Rather than going into mathematical details first, let’s get right to the point with an educational example.

### Example: Forward Kinematics of a 3 DOF Planar Open Chain Robot Arm

Consider a three dof planar open-chain robot arm modeled using STEM building blocks. Here is what it will look like once the coordinate frames, joints, and link lengths are identified:

L1, L2, and L3 are link lengths. {0} is the fixed frame with the origin located at the base joint. {4} is the end-effector frame attached to the tip of the third link. We do not need all the frames to derive the forward kinematics using the product of exponentials formula, but we depicted them for educational purposes.
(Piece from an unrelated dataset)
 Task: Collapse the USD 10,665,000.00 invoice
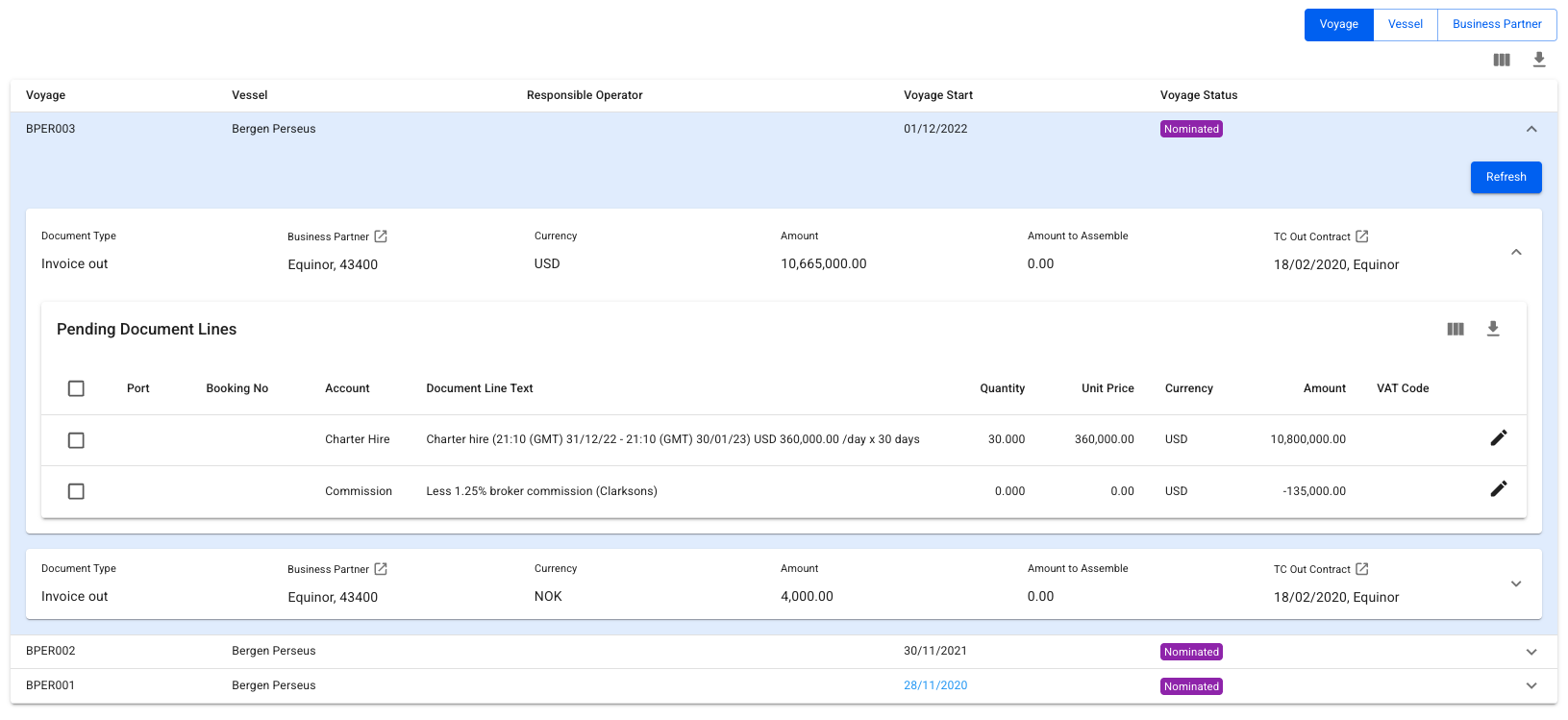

Since the motion is on the plane, the ẑ-axes are parallel and out of the page. But again, to reiterate, we don’t need all the coordinate frames.

In order to find the forward kinematics of a 3-dof planar open-chain robot, we will follow the following simple steps:

Step 1: Write the vector of joint angles.

Since all the joints, in this case, are revolute, the vector of joint angles can be written as:

$$\begin{pmatrix} \theta_1\\ \theta_2\\ \theta_3 \end{pmatrix}$$

Step 2: Draw the robot in its home or zero position when all joint angles are set to zero and assign the base frame and the end-effector frame.

The 3-dof planar open-chain robot in its zero position can be depicted as the figure below:

Step 3: Calculate the matrix M, which is the position and orientation of frame {4} relative to frame {0} in the robot’s zero position.

For our 3-dof planar open-chain robot, the matrix representing the position and orientation of the frame {4} relative to the frame {0} can be written using the knowledge that we gained in the transformation matrices lesson:

$M = \begin{pmatrix} 1 & 0 & 0 & L_1 + L_2 + L_3 \\ 0 & 1 & 0 & 0 \\ 0 & 0 & 1 & 0\\ 0 & 0 & 0 & 1 \end{pmatrix}$

The rotational part is the identity matrix since the orientation of frame {4} is the same as the frame {0}, and the position of the origin of frame {4} is L1 + L2 + L3 units in the direction of the x-axis of the {0} frame.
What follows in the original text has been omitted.